Esperaron algún tiempo, pero nadie respondía.

—Se conoce que los criados están en brazos de Morfeo —dijo el pequeño conductor, calentándose las manos en la antorcha que llevaba el lacayo.

—Me gustaría darles un zamarreón para despertarles —observó el larguirucho.

—Haga usted el favor de llamar otra vez —gritó desde la litera la señora Dowler—. Llame dos o tres veces.

Anhelando el rechoncho conductor acabar el servicio lo más pronto posible, plantóse en el último escalón y llamó cinco o seis veces, dando en cada llamada ocho o diez golpes redoblados. Entre tanto, el larguirucho salía al medio del camino y miraba a las ventanas para ver si descubría alguna luz.

Nadie acudió. Todo permanecía oscuro y silencioso.

—¡Dios mío! —dijo la señora Dowler—. Tiene usted que hacer el favor de llamar otra vez.

—¿No hay campanilla ahí, señora? —dijo el rechoncho.

—Sí que la hay—interrumpió el lacayo—; hace mucho tiempo que estoy tocando.

—No hay más que el tirador —dijo la señora Dowler—; el alambre está roto.

—Me gustaría que fueran las cabezas de los criados —gruñó el larguirucho.

—Siento molestarle, pero hay que llamar otra vez —dijo la señora Dowler con amabilidad.

Llamó varias veces el conductor rechoncho, sin obtener el menor resultado. Reemplazóle, gruñendo de impaciencia, el larguirucho, y empezó a llamar de una manera continua, dando aldabonazos de modo que parecía un cartero loco.

Por fin, Mr. Winkle empezó a soñar que estaba en el Club y que, por manifestarse los miembros sumamente levantiscos, veíase obligado el presidente a imponer orden a fuerza de golpes en la mesa. Soñó luego vagamente en una sala de subastas en la que no había postores y en la que el subastador estaba comprándolo todo, y empezó a pensar, por último, en que tal vez estuviera alguien llamando a la puerta. Para cerciorarse, sin embargo, permaneció en el lecho, sin moverse, algunos minutos, escuchando, y luego de haber contado treinta y tantos golpes quedó satisfecho de la observación y convencido de hallarse bien despierto.

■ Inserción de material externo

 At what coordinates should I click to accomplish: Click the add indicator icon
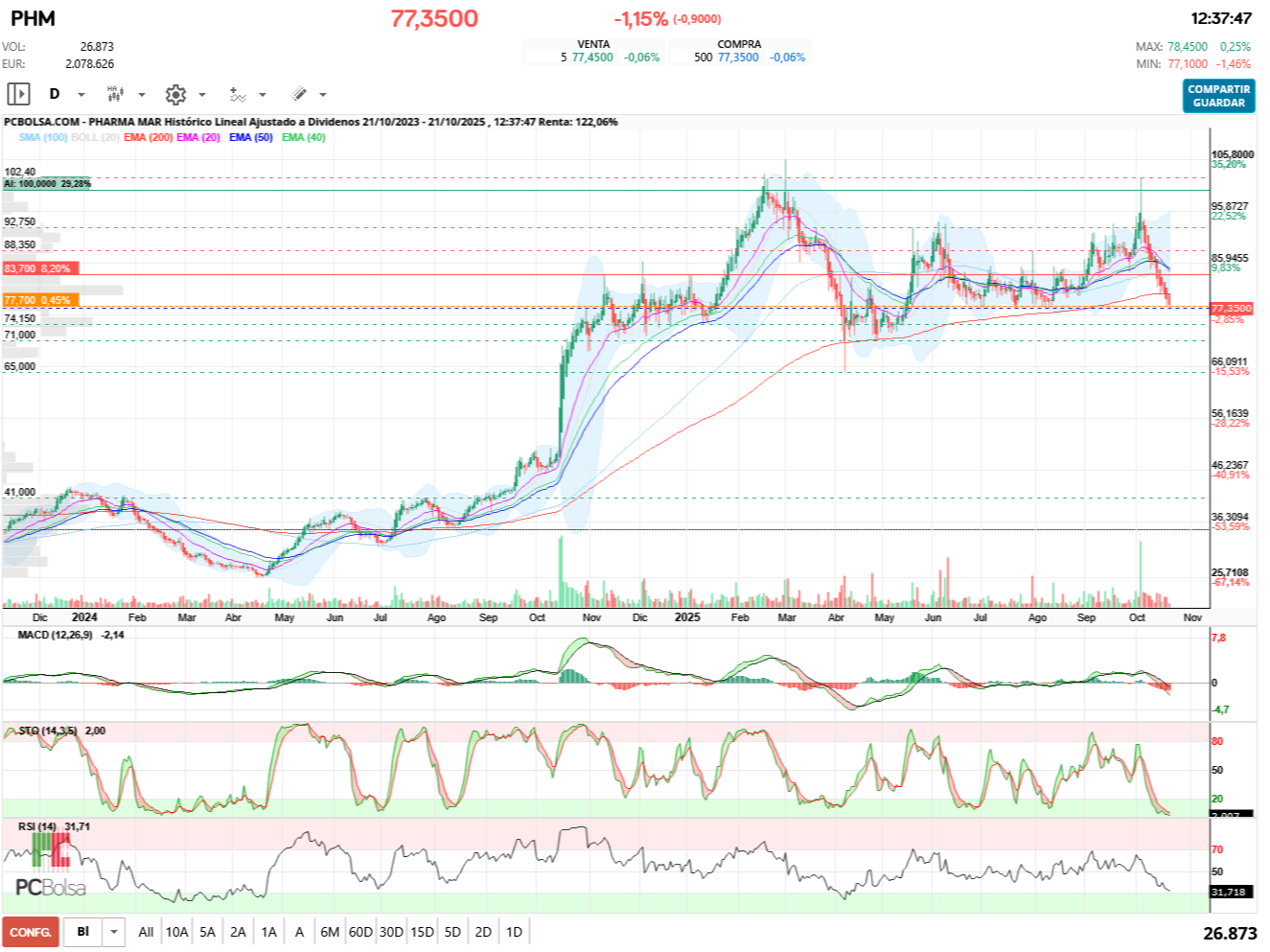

—¡Pum, pum, pum..., purrumpún!... —seguía llamando el larguirucho.

Saltó del lecho Mr. Winkle, intrigado con lo que pudiera ocurrir, y, calzándose apresuradamente las medias y las pantuflas, envolvióse en su bata, encendió la bujía con el fuego de la chimenea y bajó la escalera.

—Al fin parece que viene alguien, señora —dijo el hombre rechoncho.

—Me gustaría ir detrás de él con un pincho —murmuró el larguirucho.

—¿Quién es? —gritó Mr. Winkle, desechando la cadena.

—No se pare a hacer preguntas, cabeza de hierro —respondió el larguirucho, malhumorado, sin dudar de que se trataba de un criado—; abra la puerta ya.

—Vamos, centinela avispado, párpados de madera —añadió el otro, apremiándole.

No bien despierto aún, Mr. Winkle obedeció maquinalmente la orden, abrió un poco la puerta y asomó la cabeza. Lo primero que vio fue el rojo fulgor de la antorcha del lacayo. Sobresaltado por la idea súbita de que estaba ardiendo la casa, abrió la puerta de par en par y, levantando la bujía, miró alarmado hacia delante, sin saber a ciencia cierta si lo que veía era una litera o una bomba de incendios. Sobrevino en aquel momento una violenta ráfaga de viento; apagóse la luz, sintióse Mr. Winkle irresistiblemente empujado hacia los escalones, y se cerró la puerta con ruidoso portazo.